7. Perilaku profesional :
Akuntan sebagai seorang profesional dituntut untuk berperilaku konsisten selaras dengan reputasi profesi yang baik dan menjauhi tindakan yang dapat mendiskreditkan profesinya.
8. Standar teknis :
Akuntan dalam menjalankan tugas profesionalnya harus mengacu dan mematuhi standar teknis dan standar profesional yang relevan.

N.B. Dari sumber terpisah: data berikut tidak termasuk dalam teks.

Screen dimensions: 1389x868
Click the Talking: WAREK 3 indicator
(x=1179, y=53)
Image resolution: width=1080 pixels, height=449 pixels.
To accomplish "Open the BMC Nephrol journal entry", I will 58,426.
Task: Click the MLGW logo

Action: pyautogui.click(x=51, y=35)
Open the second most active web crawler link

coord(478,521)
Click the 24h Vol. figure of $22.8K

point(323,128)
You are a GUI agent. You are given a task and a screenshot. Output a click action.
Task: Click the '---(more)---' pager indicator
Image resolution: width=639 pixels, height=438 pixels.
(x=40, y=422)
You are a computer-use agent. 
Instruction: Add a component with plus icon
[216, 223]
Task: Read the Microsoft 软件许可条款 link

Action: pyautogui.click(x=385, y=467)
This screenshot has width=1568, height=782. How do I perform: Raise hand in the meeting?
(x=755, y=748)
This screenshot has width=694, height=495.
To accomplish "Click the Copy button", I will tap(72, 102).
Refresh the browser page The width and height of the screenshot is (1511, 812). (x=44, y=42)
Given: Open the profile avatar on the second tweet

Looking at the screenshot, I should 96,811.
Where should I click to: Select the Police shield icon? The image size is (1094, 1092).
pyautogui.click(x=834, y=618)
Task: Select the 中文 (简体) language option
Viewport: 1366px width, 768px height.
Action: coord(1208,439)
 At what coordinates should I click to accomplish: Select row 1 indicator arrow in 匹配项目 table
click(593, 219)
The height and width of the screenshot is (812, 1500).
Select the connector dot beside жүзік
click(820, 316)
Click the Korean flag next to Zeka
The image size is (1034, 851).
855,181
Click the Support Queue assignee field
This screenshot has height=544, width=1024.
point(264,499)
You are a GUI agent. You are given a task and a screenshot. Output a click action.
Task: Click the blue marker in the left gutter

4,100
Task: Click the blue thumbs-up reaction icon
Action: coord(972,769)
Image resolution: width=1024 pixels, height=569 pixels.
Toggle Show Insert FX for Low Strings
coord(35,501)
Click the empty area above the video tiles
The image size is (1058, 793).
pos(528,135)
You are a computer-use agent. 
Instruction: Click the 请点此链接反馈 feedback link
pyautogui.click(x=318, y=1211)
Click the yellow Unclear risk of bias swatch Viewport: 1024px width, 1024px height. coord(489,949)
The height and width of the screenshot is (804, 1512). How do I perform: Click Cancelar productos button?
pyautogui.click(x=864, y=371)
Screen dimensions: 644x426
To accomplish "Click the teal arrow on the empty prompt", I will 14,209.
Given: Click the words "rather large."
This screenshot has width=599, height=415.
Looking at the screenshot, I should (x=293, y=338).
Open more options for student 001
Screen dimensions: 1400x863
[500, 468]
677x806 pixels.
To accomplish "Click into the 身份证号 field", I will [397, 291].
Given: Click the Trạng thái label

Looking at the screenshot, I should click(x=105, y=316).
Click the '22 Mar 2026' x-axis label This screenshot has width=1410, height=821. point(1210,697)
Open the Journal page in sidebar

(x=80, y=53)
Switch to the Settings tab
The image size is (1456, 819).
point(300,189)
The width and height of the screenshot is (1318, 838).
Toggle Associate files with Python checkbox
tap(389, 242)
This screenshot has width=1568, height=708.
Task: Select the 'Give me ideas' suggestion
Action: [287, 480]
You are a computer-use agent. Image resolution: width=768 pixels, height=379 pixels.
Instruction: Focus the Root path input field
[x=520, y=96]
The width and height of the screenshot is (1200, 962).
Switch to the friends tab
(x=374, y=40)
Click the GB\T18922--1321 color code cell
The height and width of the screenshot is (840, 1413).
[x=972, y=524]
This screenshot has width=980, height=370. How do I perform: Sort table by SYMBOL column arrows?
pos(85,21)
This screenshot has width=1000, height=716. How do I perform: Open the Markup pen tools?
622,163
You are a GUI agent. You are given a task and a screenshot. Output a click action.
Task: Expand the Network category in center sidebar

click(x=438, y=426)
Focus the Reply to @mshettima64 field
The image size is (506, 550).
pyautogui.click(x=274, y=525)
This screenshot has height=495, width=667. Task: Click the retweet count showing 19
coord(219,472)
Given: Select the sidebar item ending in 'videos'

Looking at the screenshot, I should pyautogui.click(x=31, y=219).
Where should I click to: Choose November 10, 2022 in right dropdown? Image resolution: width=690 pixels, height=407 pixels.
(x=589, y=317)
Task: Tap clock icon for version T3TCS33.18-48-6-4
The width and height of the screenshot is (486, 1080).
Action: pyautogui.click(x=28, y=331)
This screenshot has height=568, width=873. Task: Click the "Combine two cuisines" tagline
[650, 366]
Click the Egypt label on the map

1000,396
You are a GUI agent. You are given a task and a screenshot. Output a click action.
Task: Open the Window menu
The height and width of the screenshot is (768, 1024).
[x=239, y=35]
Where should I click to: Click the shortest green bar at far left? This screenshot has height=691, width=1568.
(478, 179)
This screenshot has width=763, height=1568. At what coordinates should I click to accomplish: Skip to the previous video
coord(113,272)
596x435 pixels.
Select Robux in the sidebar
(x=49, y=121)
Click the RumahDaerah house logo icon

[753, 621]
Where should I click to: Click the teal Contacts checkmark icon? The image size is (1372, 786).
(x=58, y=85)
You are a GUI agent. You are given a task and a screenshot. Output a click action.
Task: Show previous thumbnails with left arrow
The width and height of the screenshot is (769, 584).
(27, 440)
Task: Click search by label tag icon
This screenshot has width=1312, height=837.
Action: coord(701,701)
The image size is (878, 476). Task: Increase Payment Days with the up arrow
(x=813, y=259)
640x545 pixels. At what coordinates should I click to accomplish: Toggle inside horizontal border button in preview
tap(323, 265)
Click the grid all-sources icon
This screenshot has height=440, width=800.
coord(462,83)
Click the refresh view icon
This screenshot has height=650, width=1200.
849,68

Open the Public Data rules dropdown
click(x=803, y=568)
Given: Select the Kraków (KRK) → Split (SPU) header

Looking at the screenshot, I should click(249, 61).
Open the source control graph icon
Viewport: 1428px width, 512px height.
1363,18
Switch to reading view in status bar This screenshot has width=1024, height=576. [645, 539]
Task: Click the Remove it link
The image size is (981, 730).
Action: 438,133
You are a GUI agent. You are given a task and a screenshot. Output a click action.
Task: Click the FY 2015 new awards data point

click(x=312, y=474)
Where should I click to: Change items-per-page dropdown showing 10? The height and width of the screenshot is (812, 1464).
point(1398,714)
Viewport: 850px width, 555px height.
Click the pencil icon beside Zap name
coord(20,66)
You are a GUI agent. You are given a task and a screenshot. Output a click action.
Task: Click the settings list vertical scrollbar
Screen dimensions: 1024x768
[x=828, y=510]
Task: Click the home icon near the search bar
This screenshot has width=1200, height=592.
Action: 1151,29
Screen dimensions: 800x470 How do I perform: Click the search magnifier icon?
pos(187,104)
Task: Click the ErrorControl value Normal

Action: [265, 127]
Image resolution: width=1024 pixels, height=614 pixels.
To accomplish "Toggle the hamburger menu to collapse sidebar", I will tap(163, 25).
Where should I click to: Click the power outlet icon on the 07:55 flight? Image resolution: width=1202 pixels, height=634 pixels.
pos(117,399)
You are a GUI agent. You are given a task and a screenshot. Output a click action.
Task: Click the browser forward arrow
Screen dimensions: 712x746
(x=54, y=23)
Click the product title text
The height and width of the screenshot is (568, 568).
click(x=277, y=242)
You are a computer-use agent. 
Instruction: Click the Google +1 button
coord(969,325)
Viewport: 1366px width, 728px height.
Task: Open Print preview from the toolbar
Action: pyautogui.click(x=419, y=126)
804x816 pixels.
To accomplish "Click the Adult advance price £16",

Sesuai dengan keahliannya dan dengan berhati-hati, akuntan mempunyai kewajiban untuk melaksanakan penugasan dari penerima jasa selama penugasan tersebut sejalan dengan prinsip integritas dan obyektifitas.
  1. Independensi Profesi Auditor
Dalam menjalankan tugasnya anggota KAP harus selalu mempertahankan sikap mental independen di dalam memberikan jasa profesional sebagaimana diatur dalam Standar Profesional Akuantan Publik yang ditetapkan olh IAI. Sikap mental independen tersebut harus meliputi independen dalam fakta (infacts) maupun dalam penampilan (in appearance).
Independensi dalam Audit dapat diartikan sebagai sudut pandang yang tidak bias dalam melakukan ujian audit, mengevaluasi hasilnya dan membuat laporan audit. Auditor tidak hanya harus independen dalam fakta, tetapi juga harus independen dalam penampilan.
à Independensi dalam fakta : Auditor benar-benar mempertahankan perilaku yang tidak bias (independen) disepanjang audit
à Independensi dalam penampilan : Pemakai laporan keuangan memiliki kepercayaan atas independensi tsb.
Independen berarti bebas dari pengaruh, tidak dikendalikan oleh pihak lain dan tidak tergantung pada orang lain. Tiga aspek dalam independensi auditor, yaitu:
(a) Independensi dalam diri auditor (independence in fact): kejujuran dalam diri auditor dalam mempertimbangkan berbagai faktor dalam audit finding.
(b) Independensi dalam penampilan (perceived independence). Independensi ini merupakan tinjauan pihak lain yang mengetahui informasi yang bersangkutan dengan diri auditor.
(c) Independensi di pandang dari sudut keahliannya. Keahlian juga merupakan faktor independensi yang harus diperhitungkan selain kedua independensi yang telah disebutkan. Dengan kata lain auditor dapat mempertimbangkan fakta dengan baik yang kemudian ditarik menjadi suatu kesimpulan jika ia memiliki keahliam mengenai hal tersebut.
Hal  yang  dapat  mempengaruhi  independensi  dan  objektivitas  seorang  auditor seperti :
1)   Hubungan keuangan dengan klien;
2)   Kedudukan dalam perusahaan yang diaudit ;
3)   Keterlibatan dalam usaha yang tidak sesuai dan tidak konsisten
4)   Pelaksanaan jasa lain untuk klien audit ;
5)   Hubungan keluarga dan pribadi ;
6)   Imbalan atas jasa profesional ;
7)   Penerimaan barang atau jasa dari klien ;
8)   Pemberian barang atau jasa kepada klien.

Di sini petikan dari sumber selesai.